(Stored data Opens)

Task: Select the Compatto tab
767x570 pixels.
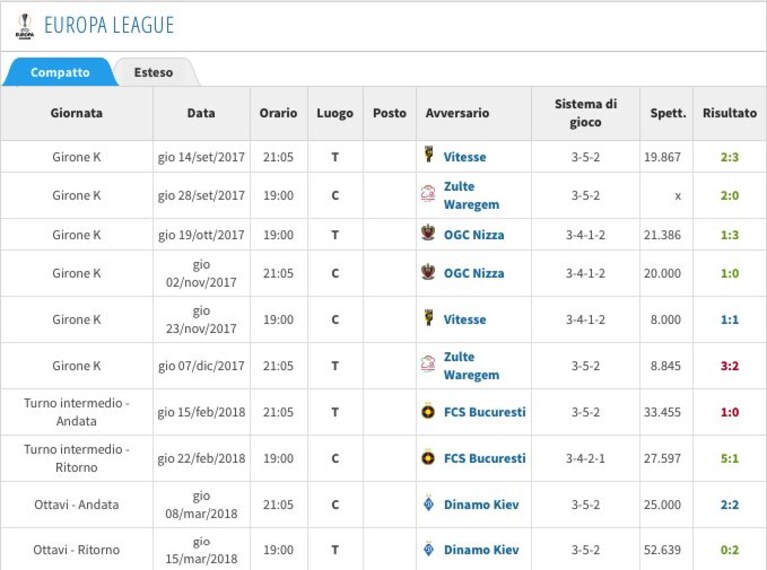Action: click(x=60, y=72)
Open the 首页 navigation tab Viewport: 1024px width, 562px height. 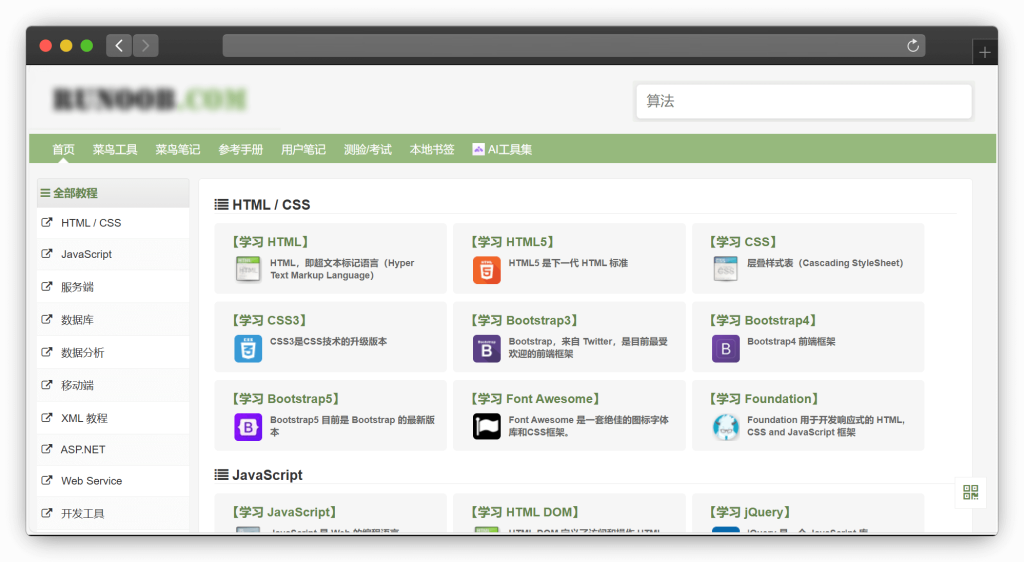click(x=63, y=150)
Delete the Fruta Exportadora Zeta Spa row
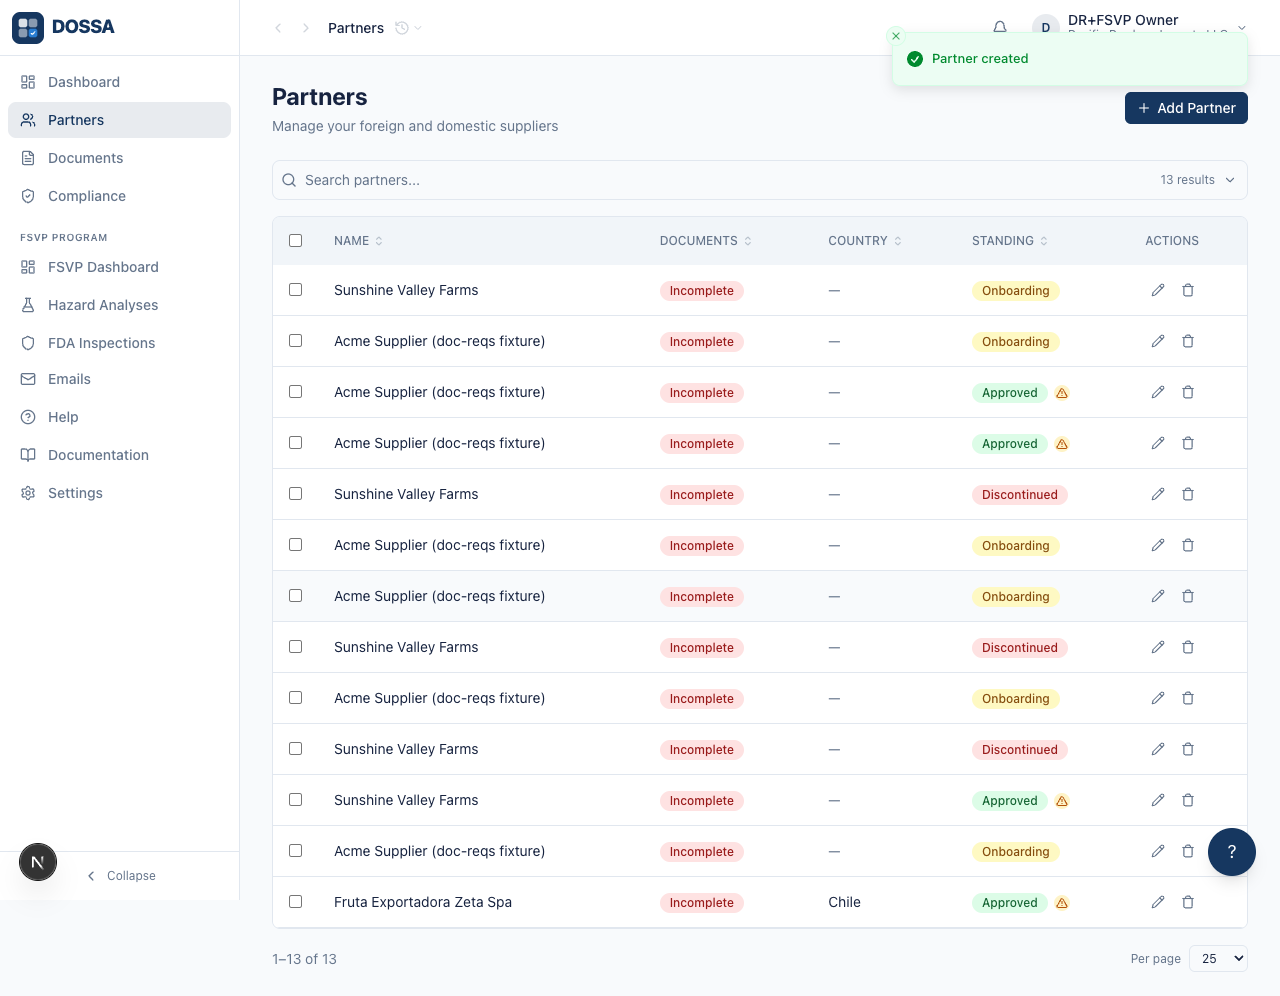The image size is (1280, 996). click(x=1188, y=902)
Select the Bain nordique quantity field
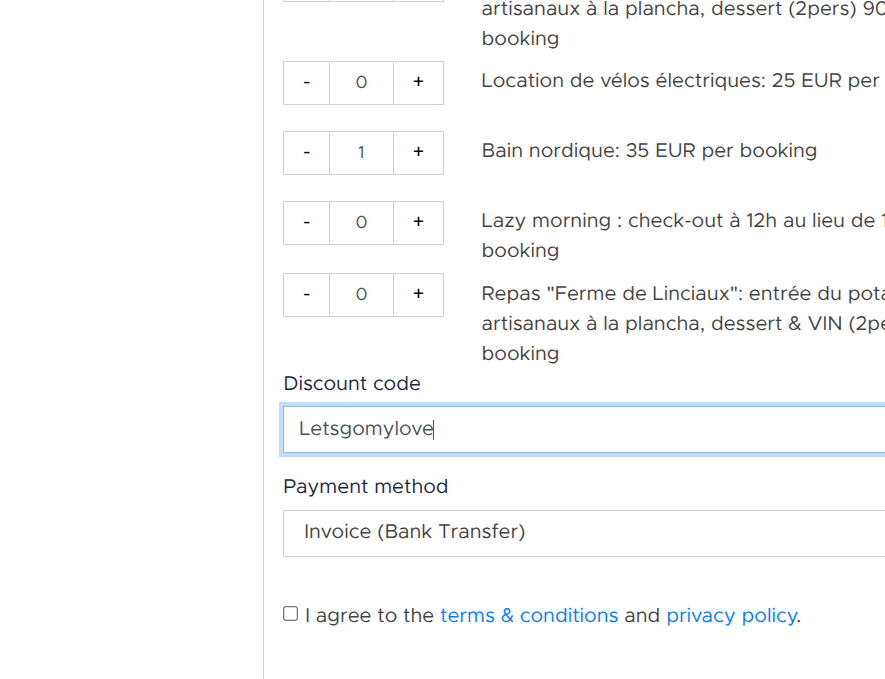This screenshot has width=885, height=679. click(x=361, y=152)
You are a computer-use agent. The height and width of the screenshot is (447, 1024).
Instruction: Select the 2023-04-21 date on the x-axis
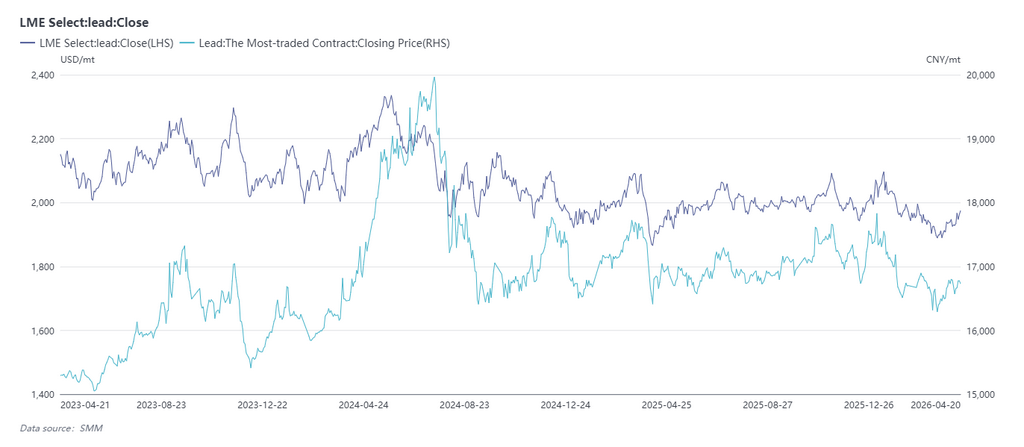click(86, 407)
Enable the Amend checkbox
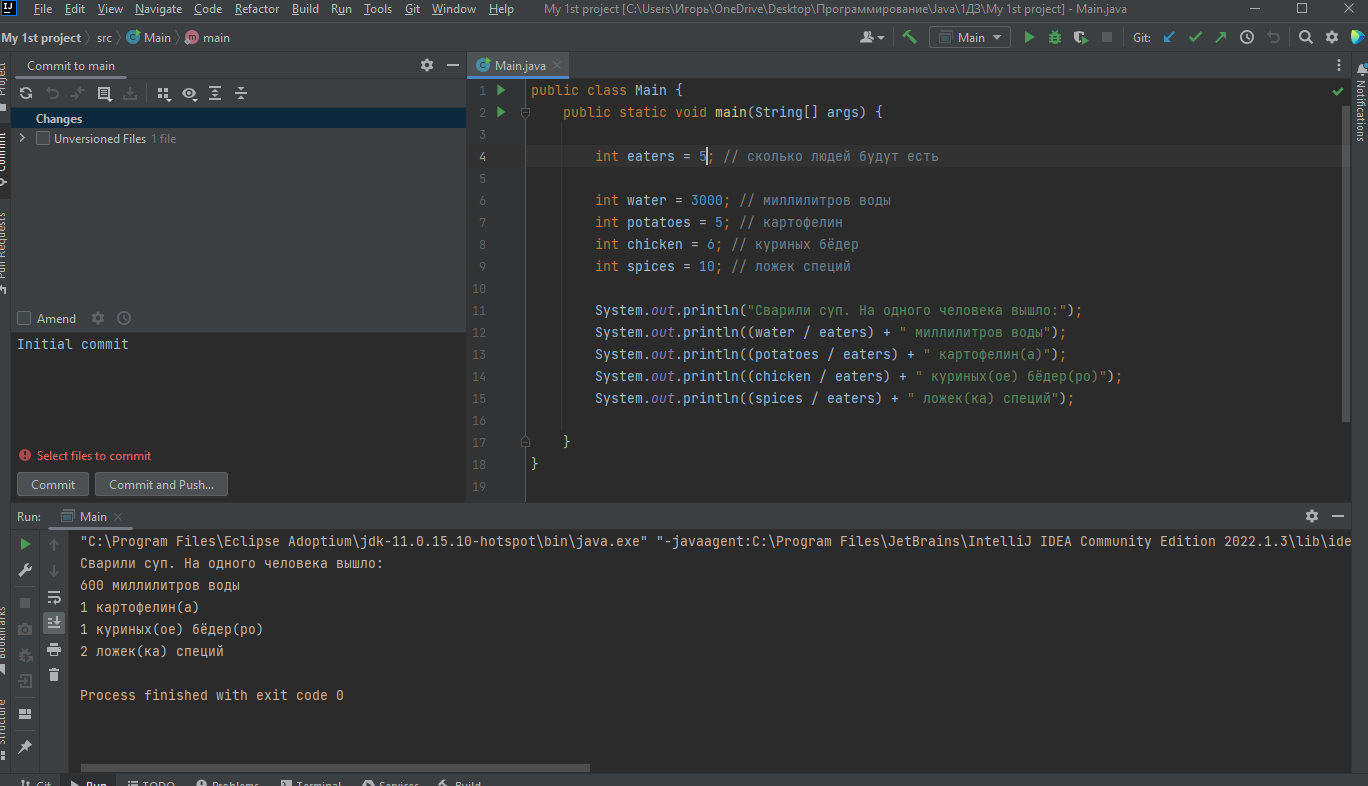 22,317
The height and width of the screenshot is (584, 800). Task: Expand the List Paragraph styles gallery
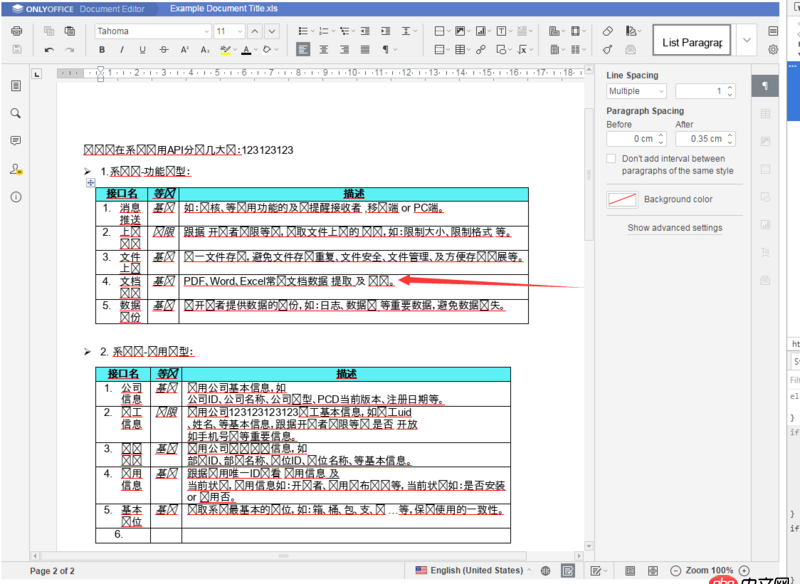[746, 39]
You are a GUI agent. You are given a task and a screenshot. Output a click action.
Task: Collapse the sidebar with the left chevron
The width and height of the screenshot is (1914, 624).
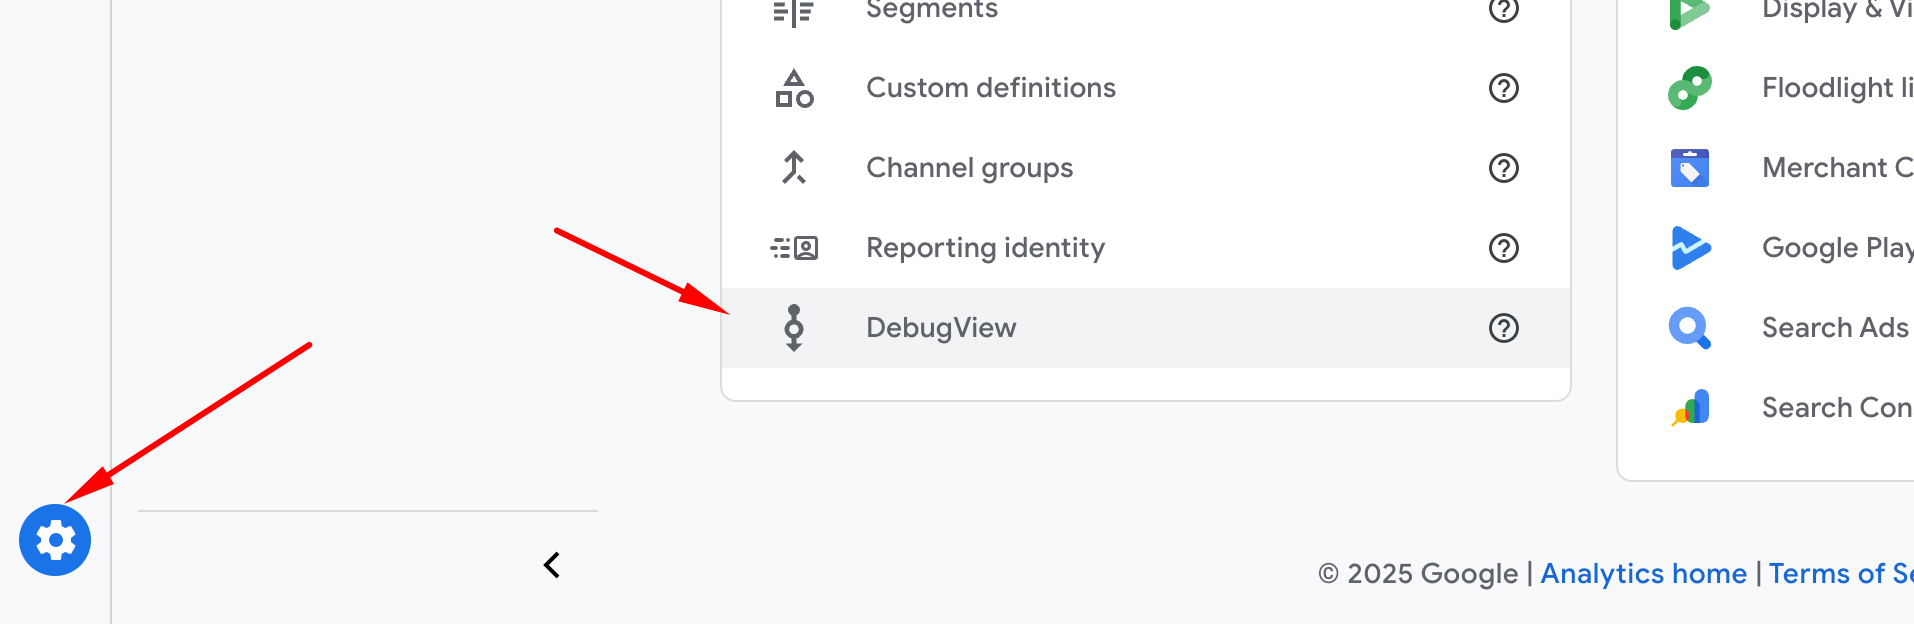(551, 565)
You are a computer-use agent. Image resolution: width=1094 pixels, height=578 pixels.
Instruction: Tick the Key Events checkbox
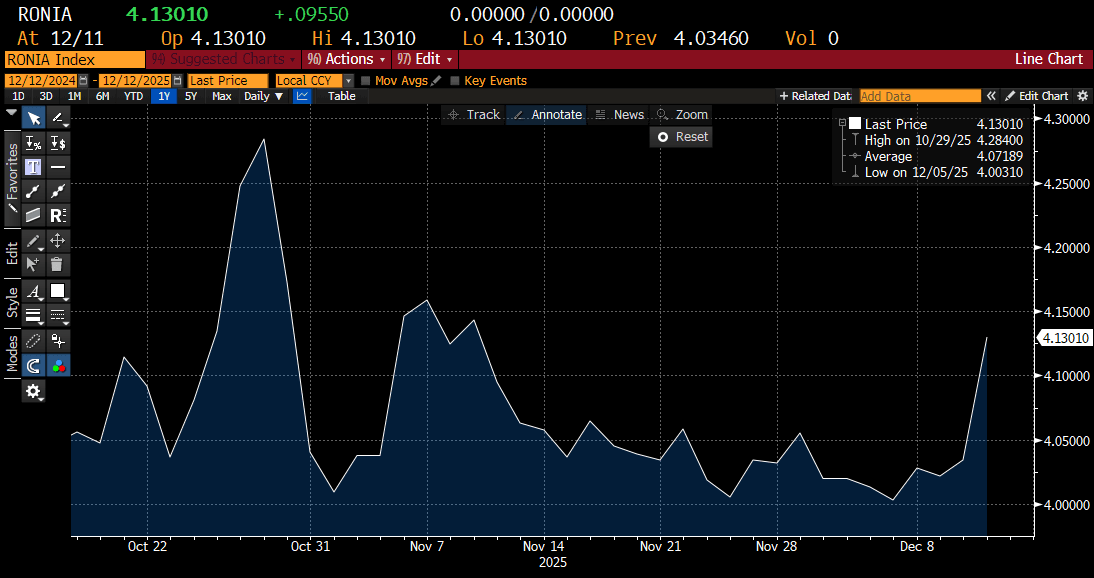click(455, 80)
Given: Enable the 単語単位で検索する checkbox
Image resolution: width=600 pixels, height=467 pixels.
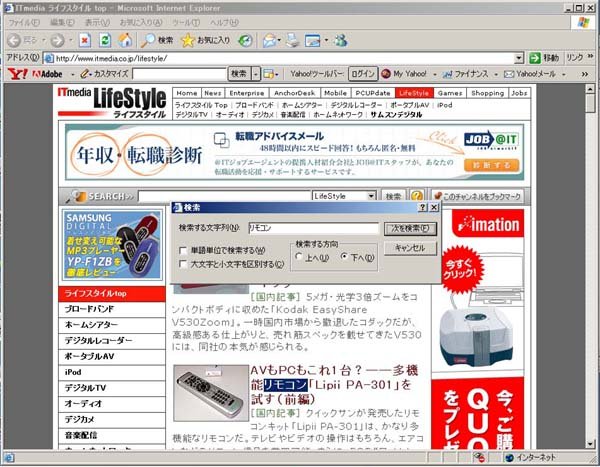Looking at the screenshot, I should (x=183, y=250).
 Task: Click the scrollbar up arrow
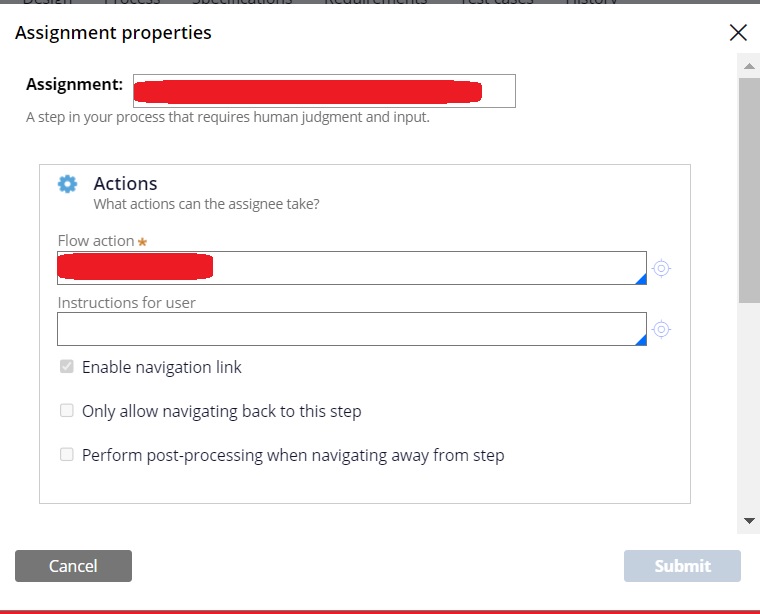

(Stored data Closes)

## What needs to be done
Give back exactly the lines from the one with "Instruction: Tick the Key Events checkbox" through the end of the records above, inclusive, and omit any pictures.

## Written response
Instruction: Tick the Key Events checkbox
click(455, 80)
Given: Enable the 単語単位で検索する checkbox
Image resolution: width=600 pixels, height=467 pixels.
Looking at the screenshot, I should (x=183, y=250).
 Task: Click the scrollbar up arrow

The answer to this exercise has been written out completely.